取り出しもやってくれます。そういう魔法道具なのです。世界でもっともすぐれた折りたたみ風呂敷です。

 プンマースの張ったターフの下に、から風呂ぶろが出現していました。まるで王宮の大きな浴場のようです。プンマースはこぶし大の黒い石をいくつか取り出して、ゴリゴリと文字を書きつけます。

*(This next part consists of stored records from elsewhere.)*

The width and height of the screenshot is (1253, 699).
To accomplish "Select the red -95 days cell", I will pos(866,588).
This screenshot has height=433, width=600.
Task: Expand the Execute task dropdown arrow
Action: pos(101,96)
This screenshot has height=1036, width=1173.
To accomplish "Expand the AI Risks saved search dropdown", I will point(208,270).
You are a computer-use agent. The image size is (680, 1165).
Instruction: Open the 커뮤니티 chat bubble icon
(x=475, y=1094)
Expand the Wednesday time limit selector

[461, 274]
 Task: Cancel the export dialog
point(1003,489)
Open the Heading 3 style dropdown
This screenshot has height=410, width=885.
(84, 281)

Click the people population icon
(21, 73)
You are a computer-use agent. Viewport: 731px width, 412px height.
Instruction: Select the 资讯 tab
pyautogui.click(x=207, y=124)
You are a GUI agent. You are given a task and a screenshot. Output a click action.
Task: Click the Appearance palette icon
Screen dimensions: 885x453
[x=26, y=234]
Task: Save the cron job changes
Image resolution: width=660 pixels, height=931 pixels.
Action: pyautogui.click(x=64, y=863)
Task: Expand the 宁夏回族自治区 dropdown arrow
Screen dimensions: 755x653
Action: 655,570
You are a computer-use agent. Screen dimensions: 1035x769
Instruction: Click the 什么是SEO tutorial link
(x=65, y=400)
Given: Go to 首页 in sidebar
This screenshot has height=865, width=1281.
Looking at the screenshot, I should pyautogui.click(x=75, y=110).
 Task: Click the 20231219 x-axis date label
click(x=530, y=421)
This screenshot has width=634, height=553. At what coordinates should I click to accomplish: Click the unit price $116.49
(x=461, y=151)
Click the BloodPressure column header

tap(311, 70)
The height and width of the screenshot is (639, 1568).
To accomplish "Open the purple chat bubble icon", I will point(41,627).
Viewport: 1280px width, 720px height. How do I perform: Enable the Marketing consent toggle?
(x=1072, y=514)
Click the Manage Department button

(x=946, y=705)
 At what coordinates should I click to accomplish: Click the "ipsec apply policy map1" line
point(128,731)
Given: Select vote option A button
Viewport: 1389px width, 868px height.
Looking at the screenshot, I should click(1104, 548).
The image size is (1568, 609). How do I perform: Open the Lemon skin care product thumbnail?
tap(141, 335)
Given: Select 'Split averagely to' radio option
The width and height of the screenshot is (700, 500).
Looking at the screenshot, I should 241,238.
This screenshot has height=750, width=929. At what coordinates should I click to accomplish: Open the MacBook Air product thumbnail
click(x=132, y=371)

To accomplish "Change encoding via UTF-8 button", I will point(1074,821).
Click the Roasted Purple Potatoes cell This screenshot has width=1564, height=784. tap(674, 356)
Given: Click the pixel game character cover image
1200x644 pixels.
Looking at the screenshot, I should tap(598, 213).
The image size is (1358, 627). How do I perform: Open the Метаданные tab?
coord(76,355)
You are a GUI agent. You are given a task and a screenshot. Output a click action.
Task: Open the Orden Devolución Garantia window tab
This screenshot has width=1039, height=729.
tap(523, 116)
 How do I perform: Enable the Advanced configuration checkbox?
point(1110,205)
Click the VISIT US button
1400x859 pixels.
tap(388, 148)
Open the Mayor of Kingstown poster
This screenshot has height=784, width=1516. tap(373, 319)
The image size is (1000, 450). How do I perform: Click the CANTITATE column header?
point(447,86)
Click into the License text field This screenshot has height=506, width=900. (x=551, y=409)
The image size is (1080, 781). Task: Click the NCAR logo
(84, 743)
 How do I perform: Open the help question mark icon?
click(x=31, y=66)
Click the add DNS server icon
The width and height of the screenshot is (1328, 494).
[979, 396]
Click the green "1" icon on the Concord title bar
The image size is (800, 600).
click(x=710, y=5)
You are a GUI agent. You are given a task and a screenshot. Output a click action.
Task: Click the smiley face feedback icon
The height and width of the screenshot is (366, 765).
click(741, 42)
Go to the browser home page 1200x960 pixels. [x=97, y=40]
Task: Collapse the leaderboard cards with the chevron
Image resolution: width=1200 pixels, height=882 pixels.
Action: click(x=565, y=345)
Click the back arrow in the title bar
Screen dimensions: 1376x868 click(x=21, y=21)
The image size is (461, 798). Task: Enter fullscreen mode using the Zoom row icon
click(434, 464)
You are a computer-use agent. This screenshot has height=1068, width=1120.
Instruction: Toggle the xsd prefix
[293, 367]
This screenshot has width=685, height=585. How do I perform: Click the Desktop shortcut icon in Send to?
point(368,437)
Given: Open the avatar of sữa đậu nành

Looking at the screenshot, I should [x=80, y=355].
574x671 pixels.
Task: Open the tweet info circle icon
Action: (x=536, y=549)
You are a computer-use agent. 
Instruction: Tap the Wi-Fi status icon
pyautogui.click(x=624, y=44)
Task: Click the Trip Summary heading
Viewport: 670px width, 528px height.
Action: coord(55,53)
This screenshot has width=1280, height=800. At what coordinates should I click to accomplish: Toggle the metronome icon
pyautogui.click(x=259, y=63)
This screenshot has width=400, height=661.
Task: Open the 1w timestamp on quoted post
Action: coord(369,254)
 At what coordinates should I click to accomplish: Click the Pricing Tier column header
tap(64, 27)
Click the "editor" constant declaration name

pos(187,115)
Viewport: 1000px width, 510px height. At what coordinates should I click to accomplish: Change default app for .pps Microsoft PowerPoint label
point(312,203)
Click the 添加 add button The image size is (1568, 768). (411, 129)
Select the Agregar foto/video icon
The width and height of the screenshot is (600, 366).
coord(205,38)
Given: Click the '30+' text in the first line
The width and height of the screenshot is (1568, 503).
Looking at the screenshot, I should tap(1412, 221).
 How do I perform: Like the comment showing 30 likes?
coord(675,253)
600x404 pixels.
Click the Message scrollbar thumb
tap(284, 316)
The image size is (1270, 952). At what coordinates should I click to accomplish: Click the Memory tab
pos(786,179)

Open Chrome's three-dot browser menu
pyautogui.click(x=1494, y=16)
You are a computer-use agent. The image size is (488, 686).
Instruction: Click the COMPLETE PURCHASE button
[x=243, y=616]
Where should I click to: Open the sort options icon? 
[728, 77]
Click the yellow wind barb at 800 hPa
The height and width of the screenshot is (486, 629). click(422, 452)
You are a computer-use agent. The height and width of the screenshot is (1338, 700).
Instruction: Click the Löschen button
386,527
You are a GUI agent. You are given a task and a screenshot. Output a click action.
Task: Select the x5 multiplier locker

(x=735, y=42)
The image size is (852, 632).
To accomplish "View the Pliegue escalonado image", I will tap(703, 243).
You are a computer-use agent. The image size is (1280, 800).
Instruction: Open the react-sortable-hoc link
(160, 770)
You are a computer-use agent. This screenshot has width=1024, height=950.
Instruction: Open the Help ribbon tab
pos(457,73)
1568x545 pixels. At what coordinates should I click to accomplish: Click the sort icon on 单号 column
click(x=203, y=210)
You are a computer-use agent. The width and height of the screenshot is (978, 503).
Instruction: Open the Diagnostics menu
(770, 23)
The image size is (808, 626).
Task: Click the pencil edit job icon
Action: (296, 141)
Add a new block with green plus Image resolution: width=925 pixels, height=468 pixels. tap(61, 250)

それらはすぐに小さめのゴーレム、つまりゴダッチになりました。小さな働き手たちにプンマースは命じました。ゴダッチは、浴場を囲むように壁を作ります。材料は岩と土とで、あたりにいくらでもあります。

 たちまち、安全な野営地が出現しました。

「私に一週間の時間を与えよ。さすれば荒野に町をこしらえてみせよう」

 もうグレンフェとの通信は切れています。これは誰にも見せない自分だけの外連味けれんみを味わう言葉でした。自己陶酔じことうすいとも言います。

「コデモドの血筋につらなるプンマースと、このグランマガザンがあれば、荒野の開拓すらたやすいというものだ。商売のほうがおもしろいから、やらないがね。王子に命じられたとしても、断固としてこばむがね」

 まだデンテファーグ王子へのうらごとが止まらないようでした。

 椅子の上で長い脚を組んで天井をあおぎ、飲み物をちゅーっと吸いました。

 酸味と甘味をほどよくそなえた飲み物は、この荒野にありながら冷えていてのどごしが快適このうえないものでした。プンマースは自慢するだけの能力を持っているようです。

 これが、ホサラオアシス近くでの、前日の出来事でした。


  ※     ※     ※


 荒野のオアシスで、六人の仲間とハートタマは、今日の作業に取りかかりました。ここから脱出するためにも、ドンキー・タンディリーに木や石をたくさん食べさせなければなりません。エネルギーや体の材料にするのです。

 湖岸で、ウインが不安そうなまなざしをバノに向けます。

「さっきの話だけど、獣人にも、ヘクトアダーにも、出会う前に逃げ出すのがいちばんってことだね?」

「そういうことになる。今は無理だが、できるだけ早くここを出発して、安全な場所へ移動したい」

 水面から反射した陽光で顔をまだらにしながら、バノは答えます。

 ウインは何度も腰を伸ばしては、こぶしでトントンと叩きます。今日も腰の痛みがあるのでした。

 ――バノちゃんに魔法を教わるときには、あしを動かす魔法だけじゃなくて、腰の疲れを取る魔法もいるかも。

 そんな都合のいい魔法があればの話だけど、とウインは思っています。

 今日の作業ではウインだけではなくバノもドンキー・タンディリーの近くを担当することになりました。

 運んできてあった木や石を、ほかの子どもたちから受けとり、二人でドンの胸の開口部にどんどん入れていきます。

 二人で作業できるので、ウインは負担が減ってほっとしています。

 ドンキー・タンディリーはと言うと、今日はまだほとんど動いていません。ただ、がれ落ちた部品は、体に吸収することができたようです。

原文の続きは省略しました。